PWP alum Barry Rowell’s script doles out the pithy nature of sibling rivalry, southern frivolity, and the passion for art. It is masterfully directed by David Vinning (www.cageyproductions.com), and is led by performers Catherine Porter, Nomi Tichman and Yoonmi Lee. It would be abominable not to mention the tech crew as a whole considering so much of this work is a tour de force in stagecraft and spectacle—the piece holds no bounds in challenging itself to walk the fine line between civility and hilarity. There is something awry with a story of a small-town (Texas no less) family of two sisters delving into the creation of a lowbrow high art cabaret show in the 1920s.
It starts off in the middle of nothing and the plot amorphously evolves as the exposition arrives. Dalia and Ada, completely opposite, yet exactly the same, use the Dada aesthetic to cope with a serious looming issue that takes shape throughout the course of the show in atypical fashions. Dalia, played by Porter, is the artist whose world becomes a canvas while Ada, played by Tichman, is the muse to cure the creator from reality. Both put a tremendous amount of work into their portrayals as
there are no artistic genres not addressed in Floydada. The non-stage creates a playground that toys with the audience in its delivery and deception. While at first their articulation is nonchalant almost in a jarring way, the payoff comes in the form of patience; the buildup is well worth the wait.
Along with the vibrant and haunting presence of Lee as the Stage Goddess (for intents and purposes), the three women weave together a seamless gradation of media that goes appreciatively unrelenting.
I took some time after the performance to examine the objects and to marvel at the meticulous details that went into the production as well as the attached, adjacent or analogous “art” exhibition. The remnants of inspiration were everywhere and it was a thoughtful effort on account of all of PWP to mount something that could be deemed much in their comfort zone but you can see it was a very laborious and ambitious undertaking in how it was mounted.

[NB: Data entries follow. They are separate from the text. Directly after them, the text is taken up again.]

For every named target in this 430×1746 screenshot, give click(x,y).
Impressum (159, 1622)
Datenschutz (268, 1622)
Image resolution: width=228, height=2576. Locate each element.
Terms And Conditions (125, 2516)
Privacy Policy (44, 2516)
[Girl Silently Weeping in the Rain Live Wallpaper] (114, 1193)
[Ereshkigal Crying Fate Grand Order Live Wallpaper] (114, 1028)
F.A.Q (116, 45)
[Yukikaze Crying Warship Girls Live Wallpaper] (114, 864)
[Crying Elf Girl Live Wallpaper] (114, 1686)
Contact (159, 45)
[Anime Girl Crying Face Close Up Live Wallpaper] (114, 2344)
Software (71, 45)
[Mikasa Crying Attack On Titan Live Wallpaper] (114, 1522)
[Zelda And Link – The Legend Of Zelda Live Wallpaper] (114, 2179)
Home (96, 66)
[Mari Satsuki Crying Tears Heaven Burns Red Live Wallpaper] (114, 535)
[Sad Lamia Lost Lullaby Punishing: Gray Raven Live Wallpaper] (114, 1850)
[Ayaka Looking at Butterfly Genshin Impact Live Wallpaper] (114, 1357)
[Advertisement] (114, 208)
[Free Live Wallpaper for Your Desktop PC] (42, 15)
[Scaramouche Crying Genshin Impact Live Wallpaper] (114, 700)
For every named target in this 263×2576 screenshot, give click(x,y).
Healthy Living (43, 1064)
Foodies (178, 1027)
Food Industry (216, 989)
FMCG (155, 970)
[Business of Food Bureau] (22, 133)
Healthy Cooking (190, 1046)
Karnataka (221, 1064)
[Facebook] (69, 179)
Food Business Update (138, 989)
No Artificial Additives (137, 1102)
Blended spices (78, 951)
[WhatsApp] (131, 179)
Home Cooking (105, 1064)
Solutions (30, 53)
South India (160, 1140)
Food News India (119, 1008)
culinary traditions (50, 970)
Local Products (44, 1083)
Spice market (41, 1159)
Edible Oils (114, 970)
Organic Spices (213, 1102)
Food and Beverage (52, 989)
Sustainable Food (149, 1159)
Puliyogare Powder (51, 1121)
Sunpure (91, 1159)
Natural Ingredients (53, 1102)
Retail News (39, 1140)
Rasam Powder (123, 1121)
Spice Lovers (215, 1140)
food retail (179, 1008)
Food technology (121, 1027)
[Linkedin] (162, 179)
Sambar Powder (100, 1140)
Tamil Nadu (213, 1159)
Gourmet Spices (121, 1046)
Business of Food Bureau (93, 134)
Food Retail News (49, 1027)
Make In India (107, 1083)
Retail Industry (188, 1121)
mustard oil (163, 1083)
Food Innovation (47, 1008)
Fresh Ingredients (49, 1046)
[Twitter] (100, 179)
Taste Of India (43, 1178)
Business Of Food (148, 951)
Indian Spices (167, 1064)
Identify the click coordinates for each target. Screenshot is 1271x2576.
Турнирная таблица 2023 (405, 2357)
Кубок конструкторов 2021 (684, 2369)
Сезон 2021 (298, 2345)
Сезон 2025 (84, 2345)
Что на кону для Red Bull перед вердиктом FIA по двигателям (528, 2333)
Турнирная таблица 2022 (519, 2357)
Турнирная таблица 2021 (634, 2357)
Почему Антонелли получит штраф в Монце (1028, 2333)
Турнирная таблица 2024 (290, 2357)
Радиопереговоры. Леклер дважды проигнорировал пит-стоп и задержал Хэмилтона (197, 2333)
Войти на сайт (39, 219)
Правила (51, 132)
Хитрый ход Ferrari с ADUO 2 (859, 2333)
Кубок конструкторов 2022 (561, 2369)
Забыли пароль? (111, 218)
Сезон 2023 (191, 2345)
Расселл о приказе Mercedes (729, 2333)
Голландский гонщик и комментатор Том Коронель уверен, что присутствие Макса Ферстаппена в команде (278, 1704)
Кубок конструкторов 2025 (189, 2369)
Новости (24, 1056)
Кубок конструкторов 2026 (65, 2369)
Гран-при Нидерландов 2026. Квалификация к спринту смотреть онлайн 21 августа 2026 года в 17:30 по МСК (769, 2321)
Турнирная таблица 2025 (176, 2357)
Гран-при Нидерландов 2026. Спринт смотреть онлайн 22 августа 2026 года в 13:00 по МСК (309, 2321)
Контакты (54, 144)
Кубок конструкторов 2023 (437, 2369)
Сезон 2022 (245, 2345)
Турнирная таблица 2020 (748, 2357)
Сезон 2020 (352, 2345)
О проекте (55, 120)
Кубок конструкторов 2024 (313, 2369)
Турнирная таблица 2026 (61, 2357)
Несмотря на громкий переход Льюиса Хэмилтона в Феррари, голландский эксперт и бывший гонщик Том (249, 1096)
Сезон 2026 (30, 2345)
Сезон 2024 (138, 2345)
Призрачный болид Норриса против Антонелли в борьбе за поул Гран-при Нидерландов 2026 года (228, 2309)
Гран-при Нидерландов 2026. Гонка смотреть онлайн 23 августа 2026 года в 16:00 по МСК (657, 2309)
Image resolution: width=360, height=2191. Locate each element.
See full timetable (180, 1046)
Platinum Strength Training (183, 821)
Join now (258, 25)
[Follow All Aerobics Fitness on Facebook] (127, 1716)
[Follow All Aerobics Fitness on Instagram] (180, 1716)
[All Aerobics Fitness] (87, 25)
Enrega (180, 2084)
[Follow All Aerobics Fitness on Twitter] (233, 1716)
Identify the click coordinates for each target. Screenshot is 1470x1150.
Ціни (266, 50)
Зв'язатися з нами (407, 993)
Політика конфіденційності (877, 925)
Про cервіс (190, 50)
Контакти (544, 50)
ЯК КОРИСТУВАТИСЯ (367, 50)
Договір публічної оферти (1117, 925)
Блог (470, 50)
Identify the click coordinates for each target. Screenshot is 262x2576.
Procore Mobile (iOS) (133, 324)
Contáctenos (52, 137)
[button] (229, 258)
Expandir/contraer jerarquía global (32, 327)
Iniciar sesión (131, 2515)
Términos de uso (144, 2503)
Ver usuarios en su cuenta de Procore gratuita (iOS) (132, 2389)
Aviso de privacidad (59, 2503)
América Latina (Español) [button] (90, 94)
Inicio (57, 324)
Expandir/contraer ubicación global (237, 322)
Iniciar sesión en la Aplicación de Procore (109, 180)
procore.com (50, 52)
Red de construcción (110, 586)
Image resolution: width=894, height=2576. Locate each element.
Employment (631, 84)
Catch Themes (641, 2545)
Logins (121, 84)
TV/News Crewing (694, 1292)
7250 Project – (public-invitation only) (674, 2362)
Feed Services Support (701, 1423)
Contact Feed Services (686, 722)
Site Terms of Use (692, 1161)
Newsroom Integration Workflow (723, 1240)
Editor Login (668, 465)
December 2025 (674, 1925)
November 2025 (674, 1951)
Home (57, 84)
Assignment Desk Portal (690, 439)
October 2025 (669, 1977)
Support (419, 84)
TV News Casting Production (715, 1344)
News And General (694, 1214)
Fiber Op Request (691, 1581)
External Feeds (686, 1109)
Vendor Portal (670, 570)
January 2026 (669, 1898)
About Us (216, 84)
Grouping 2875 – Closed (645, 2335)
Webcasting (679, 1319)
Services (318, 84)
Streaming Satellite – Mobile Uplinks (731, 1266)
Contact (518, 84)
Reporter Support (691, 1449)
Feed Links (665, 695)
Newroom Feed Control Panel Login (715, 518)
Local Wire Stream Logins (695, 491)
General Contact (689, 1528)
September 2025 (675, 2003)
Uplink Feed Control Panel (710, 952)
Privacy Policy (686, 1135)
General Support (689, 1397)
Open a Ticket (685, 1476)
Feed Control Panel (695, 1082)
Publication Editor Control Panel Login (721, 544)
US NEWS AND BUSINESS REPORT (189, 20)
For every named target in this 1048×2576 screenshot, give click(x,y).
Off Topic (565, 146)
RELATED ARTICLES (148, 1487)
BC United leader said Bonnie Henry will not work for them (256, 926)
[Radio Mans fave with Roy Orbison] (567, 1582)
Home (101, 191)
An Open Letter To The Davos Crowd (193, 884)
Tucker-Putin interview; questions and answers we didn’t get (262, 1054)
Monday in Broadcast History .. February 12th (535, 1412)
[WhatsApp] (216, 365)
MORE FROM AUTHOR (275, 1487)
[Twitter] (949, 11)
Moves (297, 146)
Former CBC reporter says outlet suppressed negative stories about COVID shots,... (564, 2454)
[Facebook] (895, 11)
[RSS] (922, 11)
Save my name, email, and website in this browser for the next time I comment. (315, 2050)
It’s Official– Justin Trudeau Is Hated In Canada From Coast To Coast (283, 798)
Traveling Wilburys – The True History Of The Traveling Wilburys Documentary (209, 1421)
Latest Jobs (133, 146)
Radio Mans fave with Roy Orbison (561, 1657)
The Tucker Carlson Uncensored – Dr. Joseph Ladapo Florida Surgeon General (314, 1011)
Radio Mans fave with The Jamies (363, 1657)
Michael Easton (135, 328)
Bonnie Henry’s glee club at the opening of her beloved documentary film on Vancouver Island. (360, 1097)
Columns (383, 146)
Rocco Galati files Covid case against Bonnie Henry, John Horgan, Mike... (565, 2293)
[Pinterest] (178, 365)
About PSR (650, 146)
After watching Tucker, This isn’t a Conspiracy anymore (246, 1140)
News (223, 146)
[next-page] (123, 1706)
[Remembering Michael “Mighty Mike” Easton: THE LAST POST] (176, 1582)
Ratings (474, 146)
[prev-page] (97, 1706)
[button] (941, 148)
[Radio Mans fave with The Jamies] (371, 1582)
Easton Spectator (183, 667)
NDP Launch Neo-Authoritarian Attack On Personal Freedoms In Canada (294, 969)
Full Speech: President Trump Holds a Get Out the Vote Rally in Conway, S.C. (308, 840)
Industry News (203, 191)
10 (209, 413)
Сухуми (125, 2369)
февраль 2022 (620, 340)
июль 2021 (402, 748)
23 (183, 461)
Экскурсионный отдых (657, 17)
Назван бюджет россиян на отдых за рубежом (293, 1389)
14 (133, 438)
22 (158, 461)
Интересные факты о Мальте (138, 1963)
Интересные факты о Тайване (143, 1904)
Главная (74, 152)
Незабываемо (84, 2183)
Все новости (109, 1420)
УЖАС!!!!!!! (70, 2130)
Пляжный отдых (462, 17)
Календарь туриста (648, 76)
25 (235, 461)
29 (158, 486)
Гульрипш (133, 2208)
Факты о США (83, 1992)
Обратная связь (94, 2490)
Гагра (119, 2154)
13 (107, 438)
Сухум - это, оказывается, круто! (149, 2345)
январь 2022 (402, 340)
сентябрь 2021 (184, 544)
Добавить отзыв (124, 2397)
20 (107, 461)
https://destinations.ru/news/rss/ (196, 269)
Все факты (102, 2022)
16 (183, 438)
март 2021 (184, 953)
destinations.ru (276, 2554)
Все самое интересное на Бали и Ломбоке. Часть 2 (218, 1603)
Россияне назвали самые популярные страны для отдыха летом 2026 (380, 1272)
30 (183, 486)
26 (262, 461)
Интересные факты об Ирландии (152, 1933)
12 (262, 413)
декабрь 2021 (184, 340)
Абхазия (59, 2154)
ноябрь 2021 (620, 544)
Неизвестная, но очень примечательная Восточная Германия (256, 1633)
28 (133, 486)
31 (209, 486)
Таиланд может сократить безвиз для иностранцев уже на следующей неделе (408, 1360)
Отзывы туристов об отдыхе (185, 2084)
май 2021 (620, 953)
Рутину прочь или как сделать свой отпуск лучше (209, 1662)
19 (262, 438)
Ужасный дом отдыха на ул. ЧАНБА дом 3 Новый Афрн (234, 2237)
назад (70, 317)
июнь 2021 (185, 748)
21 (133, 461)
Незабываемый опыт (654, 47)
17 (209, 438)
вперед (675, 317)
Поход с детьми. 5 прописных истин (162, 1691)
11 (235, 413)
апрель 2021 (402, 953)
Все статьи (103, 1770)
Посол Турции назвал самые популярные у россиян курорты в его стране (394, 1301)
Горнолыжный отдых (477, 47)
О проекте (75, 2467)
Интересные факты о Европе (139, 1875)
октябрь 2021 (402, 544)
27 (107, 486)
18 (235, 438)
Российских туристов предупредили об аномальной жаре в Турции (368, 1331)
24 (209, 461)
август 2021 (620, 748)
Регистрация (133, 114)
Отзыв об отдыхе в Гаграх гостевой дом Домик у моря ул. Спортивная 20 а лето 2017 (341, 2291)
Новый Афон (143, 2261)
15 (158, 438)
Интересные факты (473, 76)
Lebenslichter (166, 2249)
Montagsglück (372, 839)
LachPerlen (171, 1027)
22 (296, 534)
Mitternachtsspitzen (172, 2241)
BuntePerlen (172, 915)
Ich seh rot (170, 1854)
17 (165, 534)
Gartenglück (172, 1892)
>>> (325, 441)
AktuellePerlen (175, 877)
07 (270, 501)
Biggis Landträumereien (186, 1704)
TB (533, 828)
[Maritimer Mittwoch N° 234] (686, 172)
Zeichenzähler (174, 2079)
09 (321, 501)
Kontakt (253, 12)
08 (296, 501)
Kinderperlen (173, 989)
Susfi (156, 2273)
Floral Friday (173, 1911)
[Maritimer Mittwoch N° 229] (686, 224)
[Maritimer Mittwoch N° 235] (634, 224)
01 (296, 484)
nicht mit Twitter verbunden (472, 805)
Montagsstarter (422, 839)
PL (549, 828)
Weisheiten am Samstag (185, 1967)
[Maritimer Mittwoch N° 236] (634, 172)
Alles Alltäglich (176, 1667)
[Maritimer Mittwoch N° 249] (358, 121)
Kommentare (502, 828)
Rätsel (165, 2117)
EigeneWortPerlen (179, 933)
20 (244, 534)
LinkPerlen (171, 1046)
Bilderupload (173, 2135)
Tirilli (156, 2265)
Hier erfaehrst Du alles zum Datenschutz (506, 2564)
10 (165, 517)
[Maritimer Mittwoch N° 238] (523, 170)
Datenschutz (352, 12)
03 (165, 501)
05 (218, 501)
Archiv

If you have a degree in art or an art-related field (or you are just an art nerd in the general sense) you’ll be mesmerized by your own acumen and perhaps giggle to yourself while your neighbors are wondering how it is that you’ve come to catch something they did not. If you aren’t an artist, you’ll have a lot to learn from Floydada in that your interest in this unique perspective might just be something you won’t ever be able to grasp; and maybe that’s the point.